Each RTS provides certain startup and status/error information in a log file located in the application target directory. Kernel I/O driver information may also be accessed via the Linux dmesg command.

A number of diagnostics built into the RTS are reported via EPICS channels for continuous monitoring. Some are in the present code and others are in the process of being added. These include:

1. ADC Timeout: This condition can occur for two reasons: a) Lack of ADC clock or clock at wrong (too slow) rate, or b) the user application run time consistently exceeds the time allotted for the specified code rate. In this latter case, the ADC FIFO will overflow and the ADC will no longer send data. Is shown in the flow diagram, the code will exit on this condition.
2. ADC FIFO sample count. The ADC modules have a register which indicates how many samples are presently in the FIFO. Ideally, once the sequencer has read the number of samples necessary to begin a new cycle, the FIFO should be empty.
3. The first channel of every ADC read should have an upper bit set. If not, this is an indication of ‘channel hopping’ or some other timing issue.
4. In a fashion similar to the Matlab duotone timing application developed for testing in ELIGO, the sequencer checks time offset from 1PPS at the beginning of each second. For code performance reasons, this is not as complete as the Matlab version. For example, it presumes that the system started, at worst, within a few clock cycles of the 1PPS mark and only uses the first 12 samples of each second to do the line fit calculation. However, given those caveats, it has shown numbers consistent with the Matlab code in testing. The calculated offset, in usec, from the 1PPS mark is passed on to an EPICS channel.
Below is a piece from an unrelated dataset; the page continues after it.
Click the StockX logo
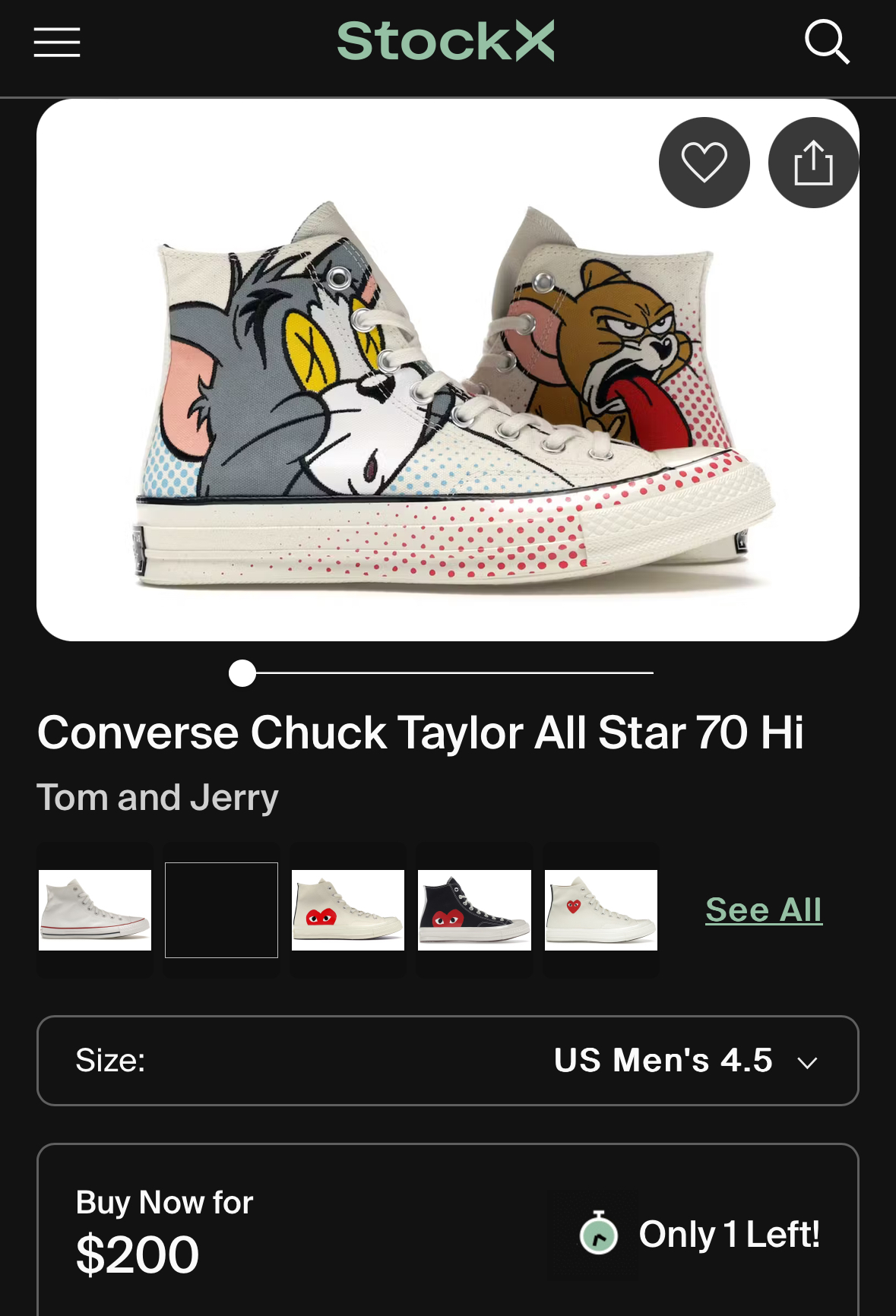(x=445, y=41)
5. Longest time (in usec), during a one second period, that the code took to execute one cycle. This is useful in determining if the application is running within the time constraints of its defined rate. Note, however, that the time shown in the CPU\_METER EPICS record only includes the time from the ADC read which triggered the cycle until it completes a cycle and is ready to read again. It does not include:
	1. Time it takes for ADC data to transfer from the ADC to local memory. This function is done by the ADC.
	2. Time it takes to transfer data to the DAC modules. For a DAQ write, the sequencer simply writes data to local memory, then sends a DMA start to the DAC. The DAC then becomes the bus master and handles moving the data from computer memory into its FIFO.
6. Longest time (in usec) for a single code cycle since last ‘DIAG RESET’ executed by an operator.
7. Time it takes to run the user application part of the code.
8. The code still supports the use of a 1PPS signal into the first ADC as an alternate synchronization method. In this case, the code checks, once per second, that the 1PPS pulse (~1msec in duration) is still in the proper location.
9. DAC FIFO sample count. With the 16bit DAC modules, it is only possible to check if the DAC FIFO is empty. This would be checked prior to a DAC write, and, for systems running at less than 65536, the FIFO should not be empty. A FIFO overflow could also be checked, but, because of the way this is set up, it is not a precise measurement, though would be an indication that something really bad happened (no DAC clock). The 18bit DAC modules, to be used in all suspension systems, does have a DAC FIFO sample count, similar to the ADC module, which would provide more precise information.